> **Exercise requirements**: Copy every line from the one that holds "Task: Add activity via bottom plus icon" to the end of the records below, exactly and with nothing else, but without any pictures.

> **Data**:
──────────
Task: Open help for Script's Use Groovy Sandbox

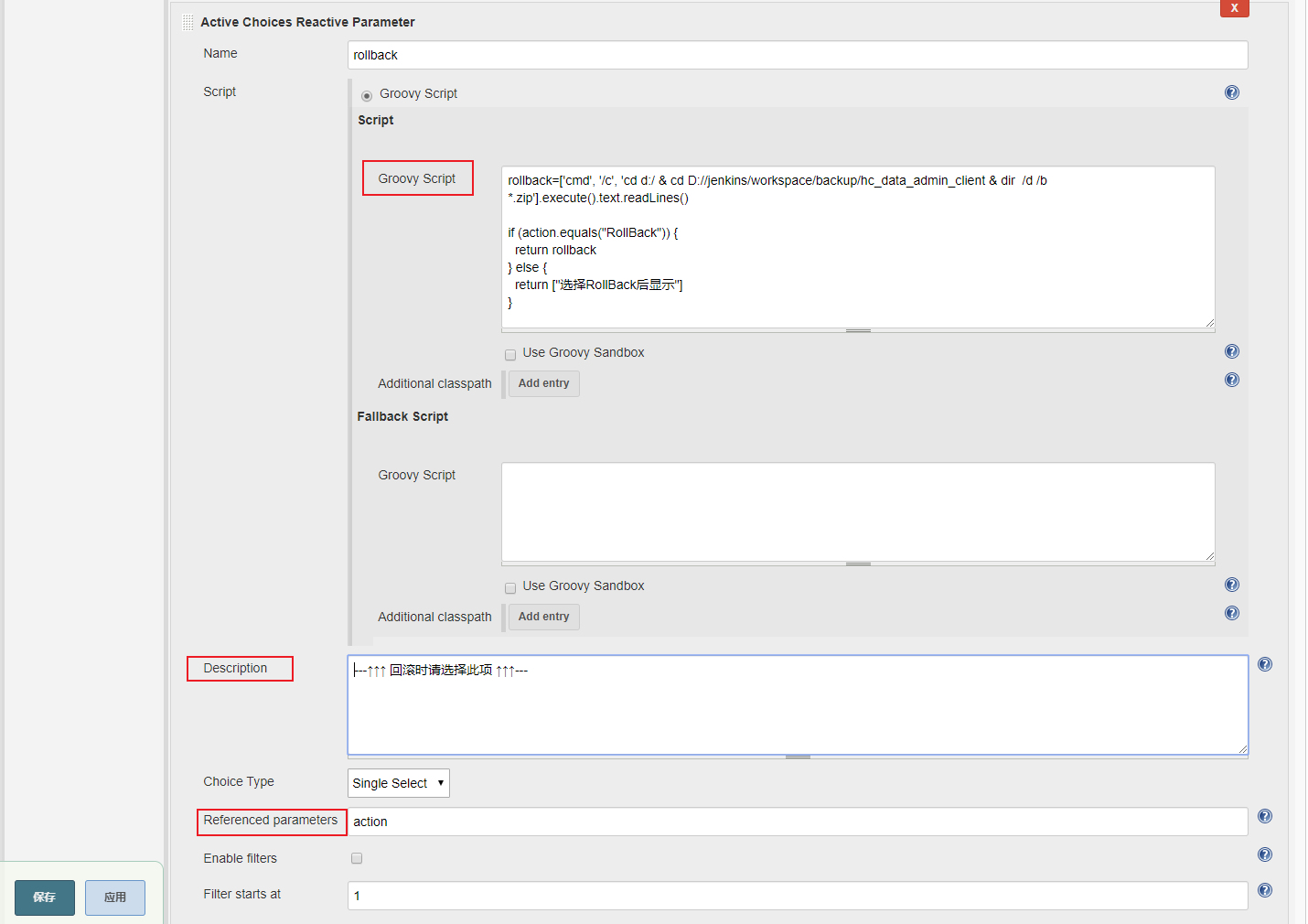Action: (1231, 351)
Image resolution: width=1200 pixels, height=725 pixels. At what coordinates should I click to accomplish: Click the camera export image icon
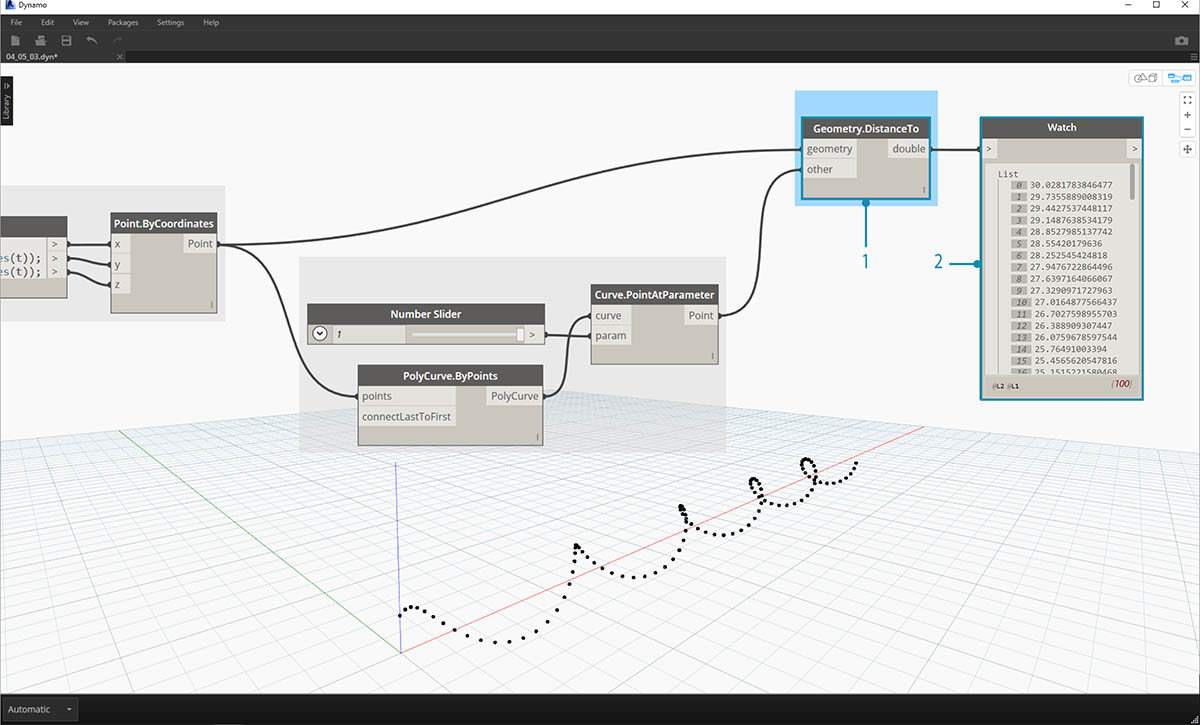(1181, 41)
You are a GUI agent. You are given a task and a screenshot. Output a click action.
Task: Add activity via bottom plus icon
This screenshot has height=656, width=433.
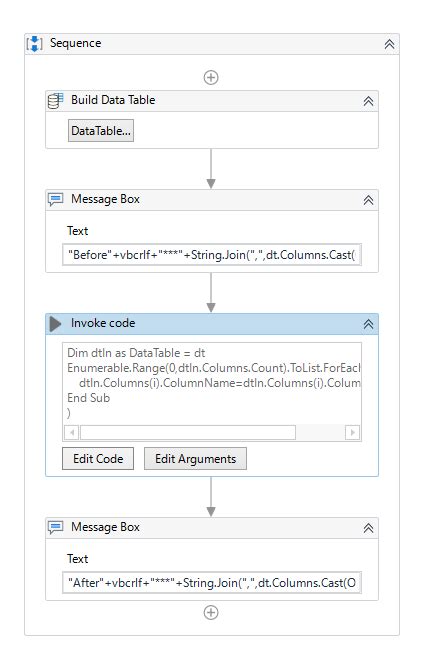click(x=211, y=612)
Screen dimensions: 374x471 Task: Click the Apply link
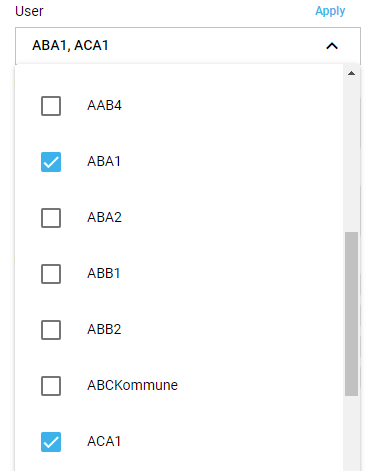click(x=330, y=11)
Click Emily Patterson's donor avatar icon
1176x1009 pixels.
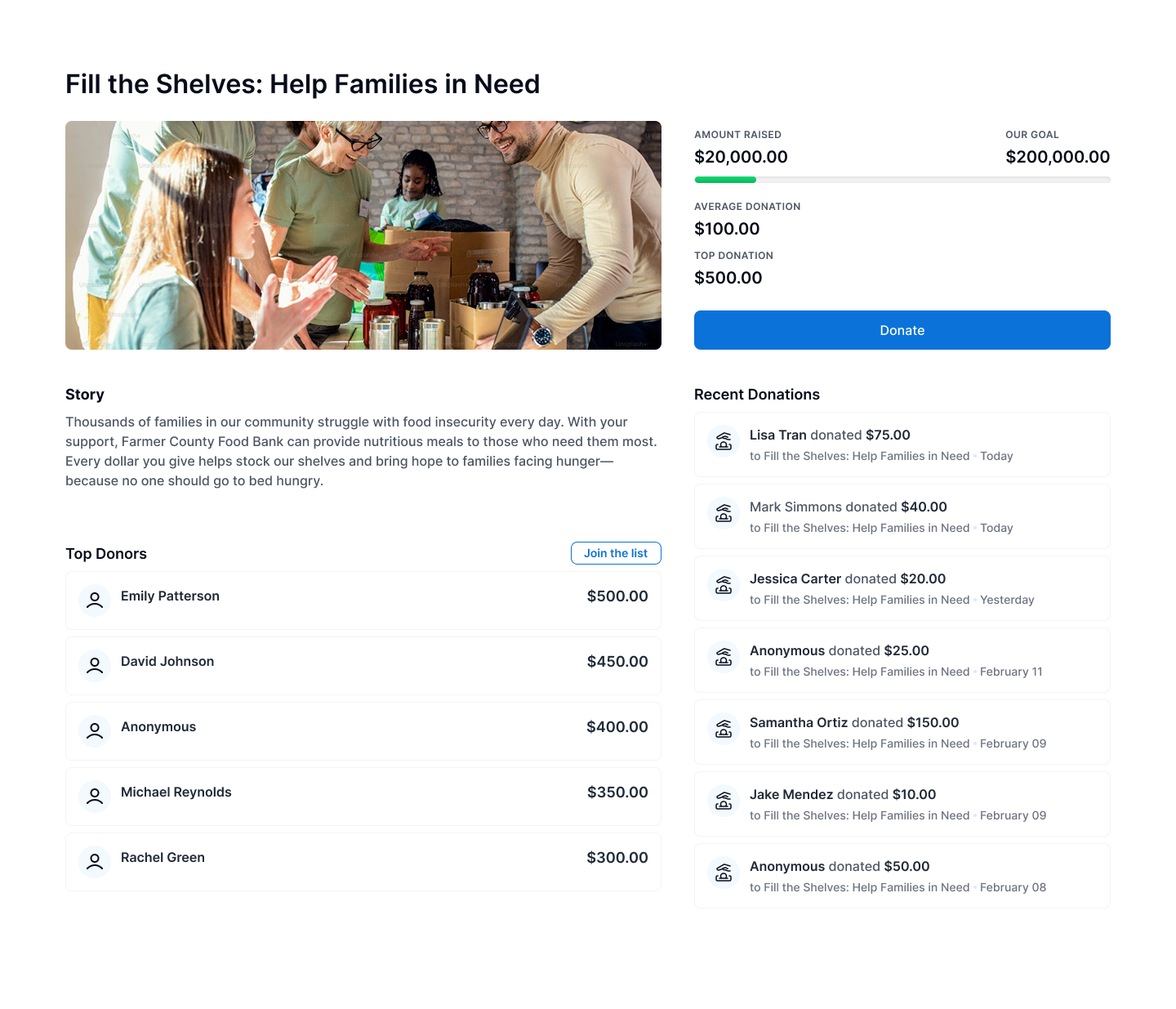pos(95,600)
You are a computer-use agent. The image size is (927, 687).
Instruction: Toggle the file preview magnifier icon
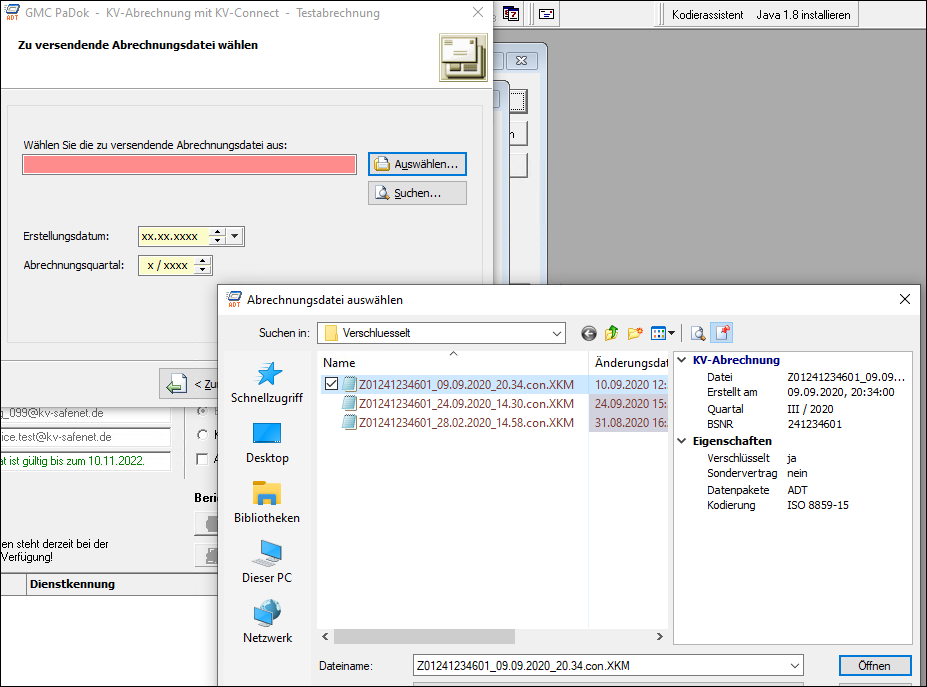pyautogui.click(x=699, y=333)
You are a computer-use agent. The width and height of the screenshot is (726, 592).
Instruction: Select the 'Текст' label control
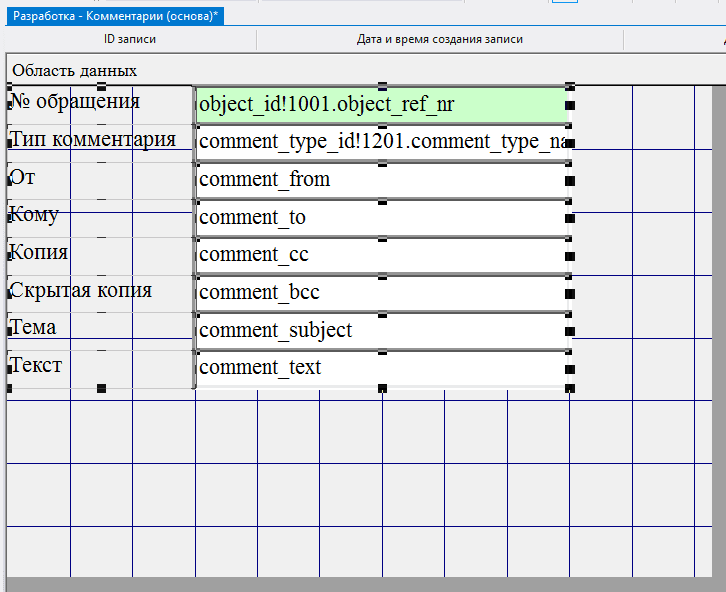click(x=36, y=366)
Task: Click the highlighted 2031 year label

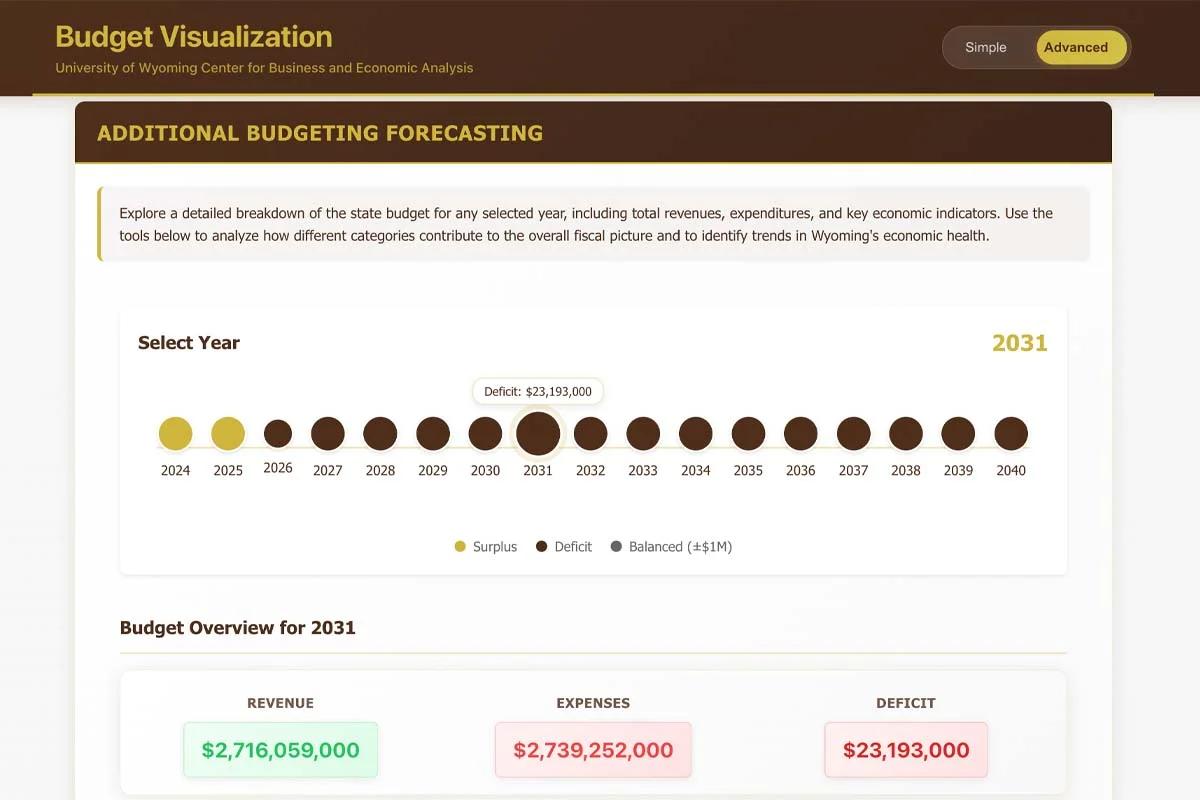Action: coord(1019,343)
──────────
> **Answer to this exercise**:
Task: Add activity via bottom plus icon
This screenshot has height=656, width=433.
click(x=211, y=612)
Screen dimensions: 374x471 Task: Click the Apply link
click(x=330, y=11)
Click Emily Patterson's donor avatar icon
1176x1009 pixels.
pos(95,600)
You are a computer-use agent. The image size is (927, 687).
Instruction: Toggle the file preview magnifier icon
pyautogui.click(x=699, y=333)
You are a computer-use agent. The width and height of the screenshot is (726, 592).
Instruction: Select the 'Текст' label control
click(x=36, y=366)
Task: Click the highlighted 2031 year label

Action: coord(1019,343)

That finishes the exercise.